Brazil’s tax agency, the Department of Federal Revenue (RFB), published a new tax code that specifies fines for taxpayers who fail to declare their Bitcoin (BTC) and cryptocurrency transactions.
On Dec. 6, Cointelegraph Brasil reported that the new crypto tax code is a further follow-up to provisions made by the RFB in August that require Brazilian citizens to report all transactions involving cryptocurrencies, in accordance with rules established by Normative Instruction 1,888 introduced in May 2019.
The already implemented tax code applies to individuals, companies and brokerages, and includes all crypto-related activities, including buying and selling, as well as donations, barters, deposits, withdrawals and others.
Those who fail to file a statement on their crypto transactions will be subject to penalties ranging from 500 Brazil reals (BRD) to 1500 BRD, or from $120 to $360.
In August, Cointelegraph reported that RFB believes that the cryptocurrency market in Brazil has more investors than Brazil’s second-oldest stock exchange, B3, which reportedly had about 800,000 customers at the time.
RFB almost ran out of money
At the beginning of September, Cointelegraph Brasil reported that the RFB said that it will run out of funds by the end of the month.
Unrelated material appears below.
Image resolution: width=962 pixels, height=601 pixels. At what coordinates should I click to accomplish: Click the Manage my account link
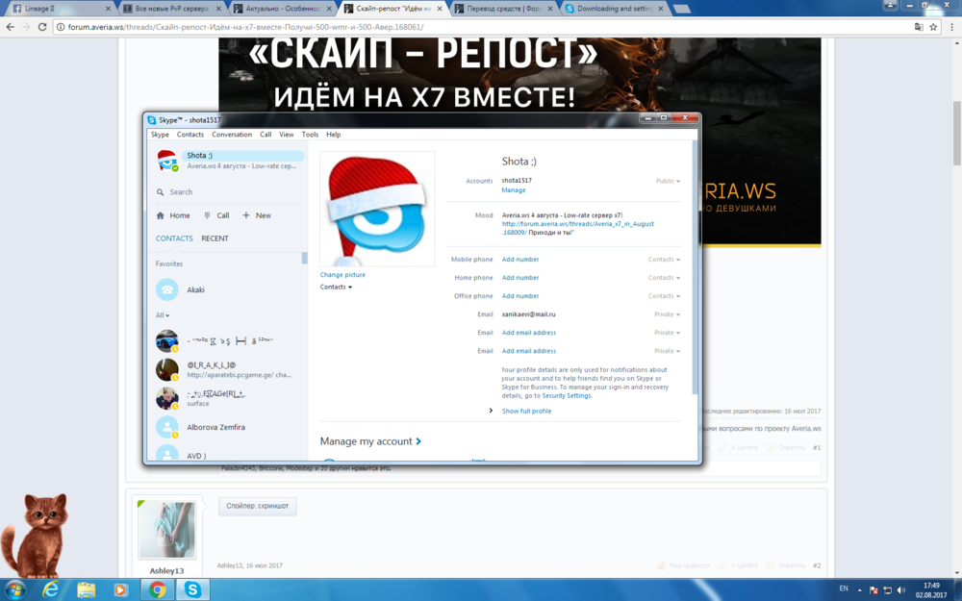click(x=367, y=440)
The tax authority reportedly said at the time that if the Brazilian government does not unlock financial resources, the tax agency would terminate agreements with contractors, stop issuing individual taxpayer registry identification numbers and paying income tax refunds.
Cryptocurrency exchanges also risked being affected, as the requirement that they report all user data and transactions involves the use of an RFB system. If the system shut down, crypto exchanges would simultaneously be legally compelled but unable to comply with data reporting requirements.